• _WHAT THIS TASK INVOLVES_: The expected output is each line in the data below that includes the string "computer".

Stored items
▼▼▼

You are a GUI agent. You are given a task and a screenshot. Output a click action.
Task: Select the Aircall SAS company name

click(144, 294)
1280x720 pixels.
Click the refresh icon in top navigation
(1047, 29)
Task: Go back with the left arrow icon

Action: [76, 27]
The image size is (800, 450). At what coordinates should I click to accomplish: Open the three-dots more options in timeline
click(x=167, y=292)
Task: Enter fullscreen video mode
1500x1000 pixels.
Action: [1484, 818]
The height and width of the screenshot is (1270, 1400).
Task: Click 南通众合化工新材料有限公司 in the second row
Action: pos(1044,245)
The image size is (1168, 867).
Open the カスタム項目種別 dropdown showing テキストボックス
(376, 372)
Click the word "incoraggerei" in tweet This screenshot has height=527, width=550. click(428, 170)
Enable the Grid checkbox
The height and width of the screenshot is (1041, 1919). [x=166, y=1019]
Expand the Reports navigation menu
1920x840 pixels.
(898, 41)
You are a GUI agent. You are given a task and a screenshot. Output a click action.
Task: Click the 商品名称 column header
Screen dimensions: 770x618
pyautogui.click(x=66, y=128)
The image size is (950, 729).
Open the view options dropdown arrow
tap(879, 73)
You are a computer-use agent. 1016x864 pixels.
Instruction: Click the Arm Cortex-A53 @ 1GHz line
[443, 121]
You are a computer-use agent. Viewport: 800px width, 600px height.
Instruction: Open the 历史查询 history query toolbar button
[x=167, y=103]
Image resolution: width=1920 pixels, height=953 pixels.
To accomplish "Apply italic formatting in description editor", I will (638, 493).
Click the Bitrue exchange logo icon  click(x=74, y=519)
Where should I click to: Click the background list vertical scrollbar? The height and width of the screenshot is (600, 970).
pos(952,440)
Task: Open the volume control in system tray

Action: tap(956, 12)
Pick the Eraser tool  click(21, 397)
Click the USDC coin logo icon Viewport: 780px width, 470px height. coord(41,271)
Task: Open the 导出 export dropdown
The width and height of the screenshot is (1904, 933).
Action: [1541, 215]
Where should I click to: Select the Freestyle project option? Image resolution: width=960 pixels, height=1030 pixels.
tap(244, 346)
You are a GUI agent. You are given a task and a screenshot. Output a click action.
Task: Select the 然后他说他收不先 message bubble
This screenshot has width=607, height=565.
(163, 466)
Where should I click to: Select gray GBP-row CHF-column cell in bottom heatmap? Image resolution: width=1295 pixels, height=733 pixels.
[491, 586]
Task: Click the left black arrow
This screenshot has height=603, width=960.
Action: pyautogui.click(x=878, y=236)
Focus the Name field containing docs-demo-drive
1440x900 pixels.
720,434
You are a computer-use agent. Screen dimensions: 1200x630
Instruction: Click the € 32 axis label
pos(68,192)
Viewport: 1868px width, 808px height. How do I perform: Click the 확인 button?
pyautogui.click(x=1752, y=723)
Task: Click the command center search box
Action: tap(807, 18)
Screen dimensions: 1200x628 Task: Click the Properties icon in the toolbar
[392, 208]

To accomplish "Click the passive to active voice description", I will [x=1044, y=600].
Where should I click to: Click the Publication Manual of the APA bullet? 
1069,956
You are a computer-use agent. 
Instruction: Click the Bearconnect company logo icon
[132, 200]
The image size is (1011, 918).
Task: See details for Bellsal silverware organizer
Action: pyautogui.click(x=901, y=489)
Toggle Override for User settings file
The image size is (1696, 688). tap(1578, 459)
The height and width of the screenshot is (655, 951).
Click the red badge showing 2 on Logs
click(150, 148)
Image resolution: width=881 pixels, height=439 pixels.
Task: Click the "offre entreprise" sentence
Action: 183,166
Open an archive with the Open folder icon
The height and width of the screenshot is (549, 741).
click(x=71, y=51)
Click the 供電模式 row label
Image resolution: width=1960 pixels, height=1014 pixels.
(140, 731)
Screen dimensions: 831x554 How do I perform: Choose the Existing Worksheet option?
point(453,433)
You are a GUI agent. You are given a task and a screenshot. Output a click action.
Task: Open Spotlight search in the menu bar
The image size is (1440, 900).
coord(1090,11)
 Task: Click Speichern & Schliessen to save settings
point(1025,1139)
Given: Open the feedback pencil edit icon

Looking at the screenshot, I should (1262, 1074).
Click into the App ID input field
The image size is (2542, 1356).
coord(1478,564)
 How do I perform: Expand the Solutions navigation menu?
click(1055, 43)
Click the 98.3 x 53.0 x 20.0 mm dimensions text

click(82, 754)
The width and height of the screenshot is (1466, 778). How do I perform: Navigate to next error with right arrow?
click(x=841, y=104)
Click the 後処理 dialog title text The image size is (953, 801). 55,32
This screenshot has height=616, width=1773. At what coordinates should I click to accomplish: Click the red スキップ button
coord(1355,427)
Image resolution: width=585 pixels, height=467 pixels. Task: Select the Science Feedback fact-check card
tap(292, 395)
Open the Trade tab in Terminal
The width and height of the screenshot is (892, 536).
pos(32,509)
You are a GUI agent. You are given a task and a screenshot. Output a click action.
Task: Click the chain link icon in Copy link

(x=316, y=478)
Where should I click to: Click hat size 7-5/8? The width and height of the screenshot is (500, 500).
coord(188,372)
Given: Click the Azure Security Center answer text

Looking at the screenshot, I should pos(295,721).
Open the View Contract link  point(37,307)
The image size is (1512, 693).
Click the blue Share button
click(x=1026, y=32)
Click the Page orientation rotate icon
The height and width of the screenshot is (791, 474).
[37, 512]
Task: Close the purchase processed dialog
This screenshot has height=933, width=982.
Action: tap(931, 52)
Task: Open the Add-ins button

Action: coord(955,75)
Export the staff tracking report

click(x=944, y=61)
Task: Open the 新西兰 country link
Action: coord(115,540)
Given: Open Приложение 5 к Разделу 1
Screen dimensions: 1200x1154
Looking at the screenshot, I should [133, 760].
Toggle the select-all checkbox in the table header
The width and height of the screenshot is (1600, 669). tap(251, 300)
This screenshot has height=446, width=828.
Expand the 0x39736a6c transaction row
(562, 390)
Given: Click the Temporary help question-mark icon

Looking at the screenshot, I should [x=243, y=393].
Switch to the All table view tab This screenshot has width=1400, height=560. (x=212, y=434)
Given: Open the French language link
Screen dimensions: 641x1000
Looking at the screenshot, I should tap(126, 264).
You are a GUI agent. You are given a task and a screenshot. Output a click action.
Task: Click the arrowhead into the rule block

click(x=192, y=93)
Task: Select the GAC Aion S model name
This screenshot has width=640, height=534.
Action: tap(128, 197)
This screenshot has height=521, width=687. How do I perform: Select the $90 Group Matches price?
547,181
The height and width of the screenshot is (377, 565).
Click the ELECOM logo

▲▲▲

• _EXERCISE ANSWER_:
You are a computer-use agent. 1016x864 pixels.
You are a computer-use agent. Viewport: 800px width, 600px height.
You are a computer-use agent. Screen dimensions: 1200x630
You are a computer-use agent. 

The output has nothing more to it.